Stored items from a collection
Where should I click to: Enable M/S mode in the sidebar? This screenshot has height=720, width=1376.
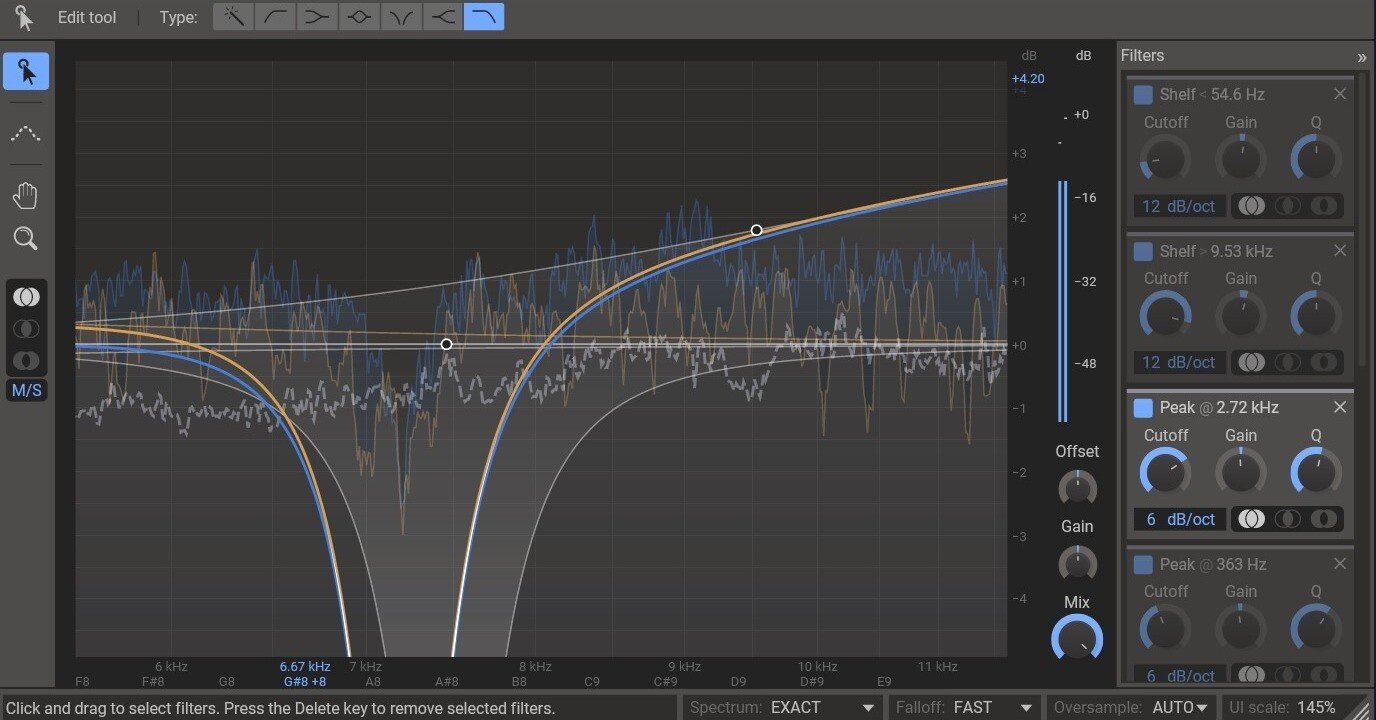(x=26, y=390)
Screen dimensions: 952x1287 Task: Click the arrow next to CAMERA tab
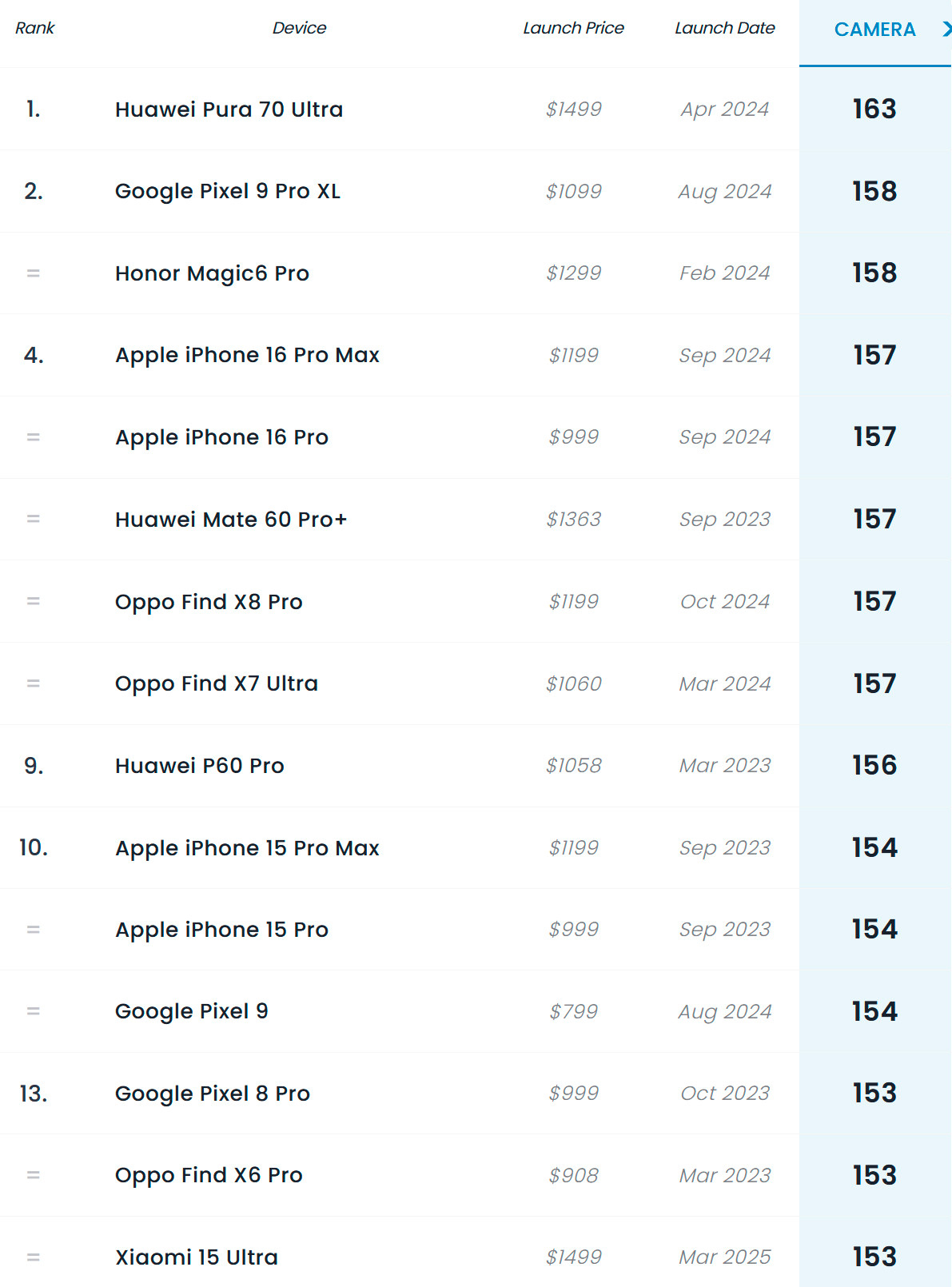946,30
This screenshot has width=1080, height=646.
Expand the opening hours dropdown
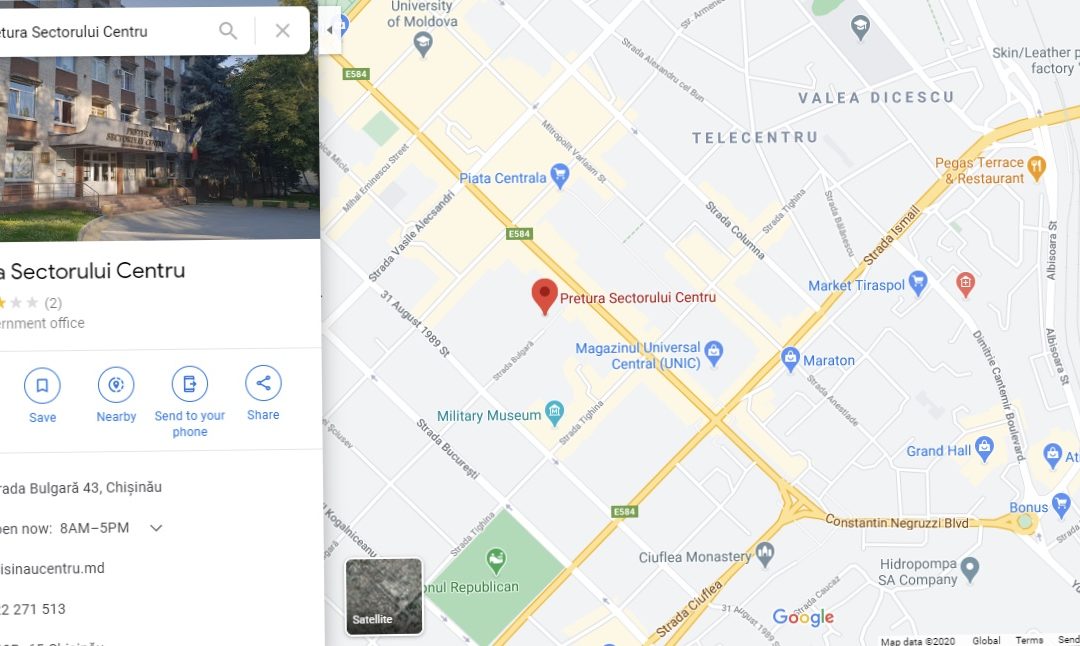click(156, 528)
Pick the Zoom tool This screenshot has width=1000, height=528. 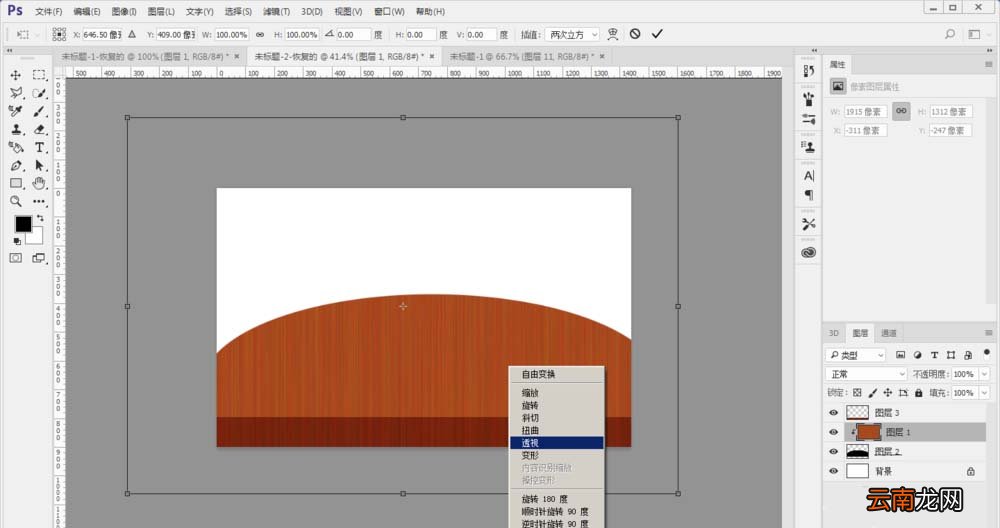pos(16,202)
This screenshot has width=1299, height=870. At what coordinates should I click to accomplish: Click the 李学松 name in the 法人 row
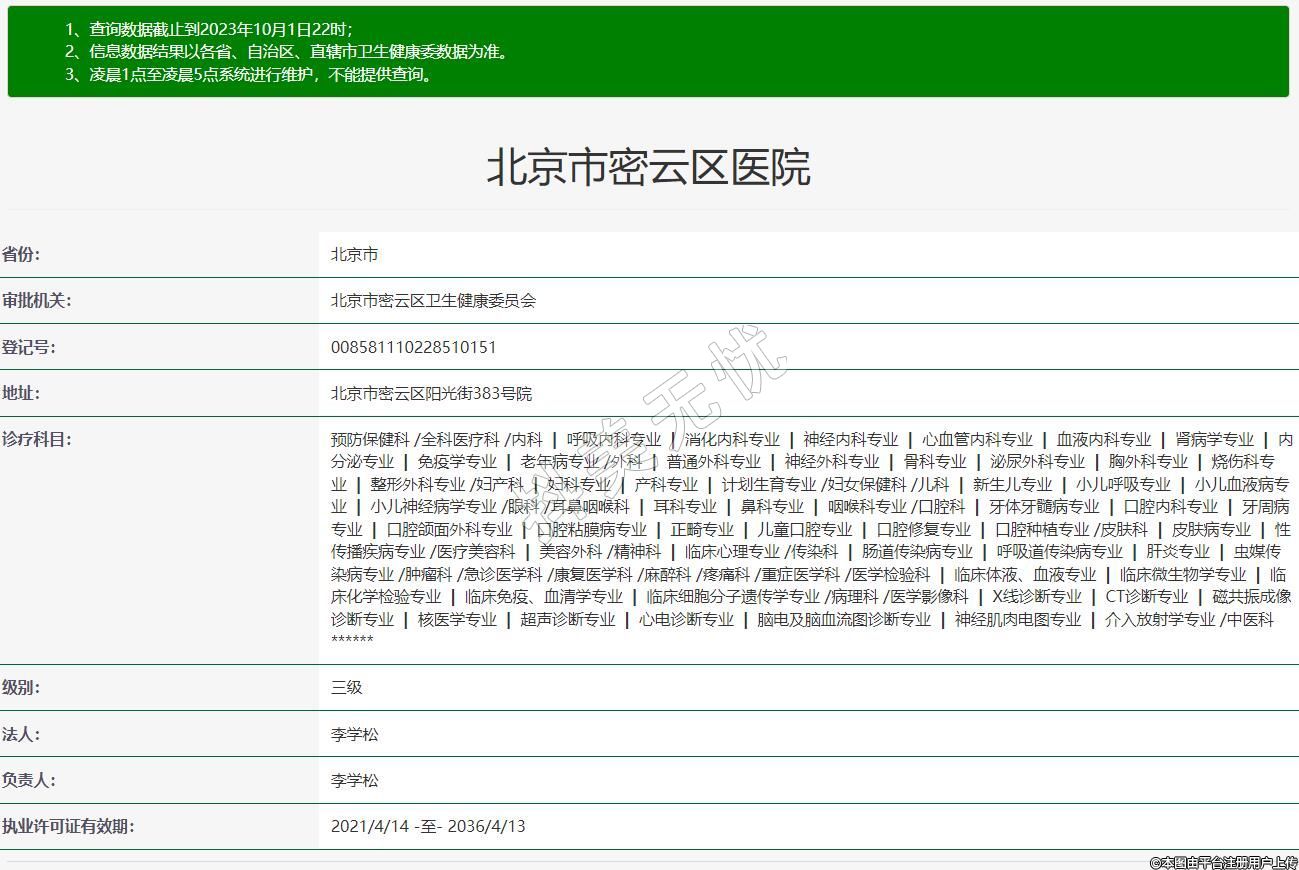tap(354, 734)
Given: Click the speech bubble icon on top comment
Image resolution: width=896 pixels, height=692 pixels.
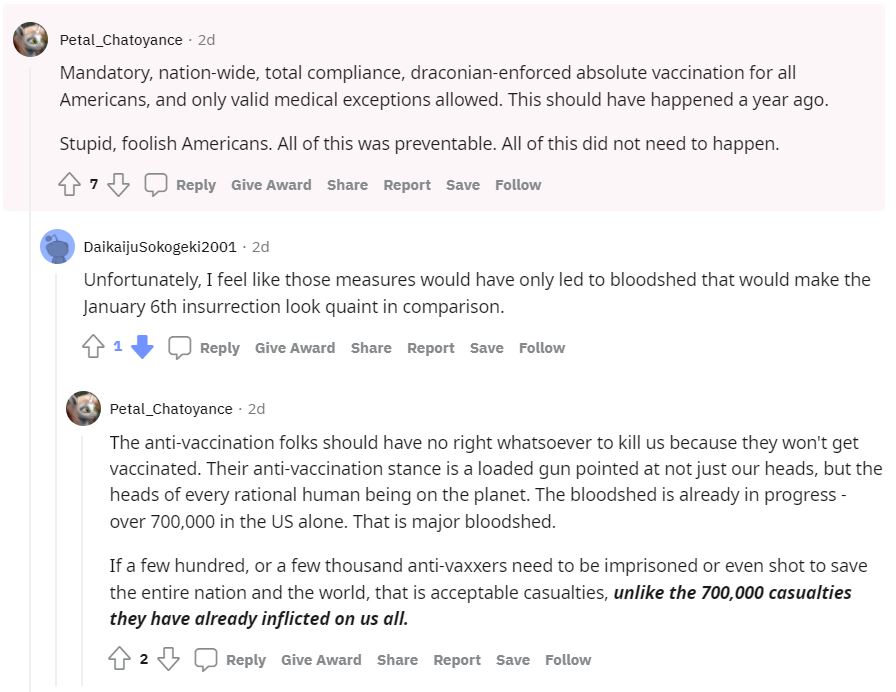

**WHAT THIS TASK INVOLVES:**
Make an exact copy of the records from their first line through the line containing "This screenshot has width=1080, height=646.", both ends included, with the pictures omitted.

**COMPLETED TASK:**
Where should I click to: Enable M/S mode in the sidebar? This screenshot has height=720, width=1376.
(x=26, y=390)
Screen dimensions: 952x1287 Task: Click the arrow next to CAMERA tab
946,30
This screenshot has width=1080, height=646.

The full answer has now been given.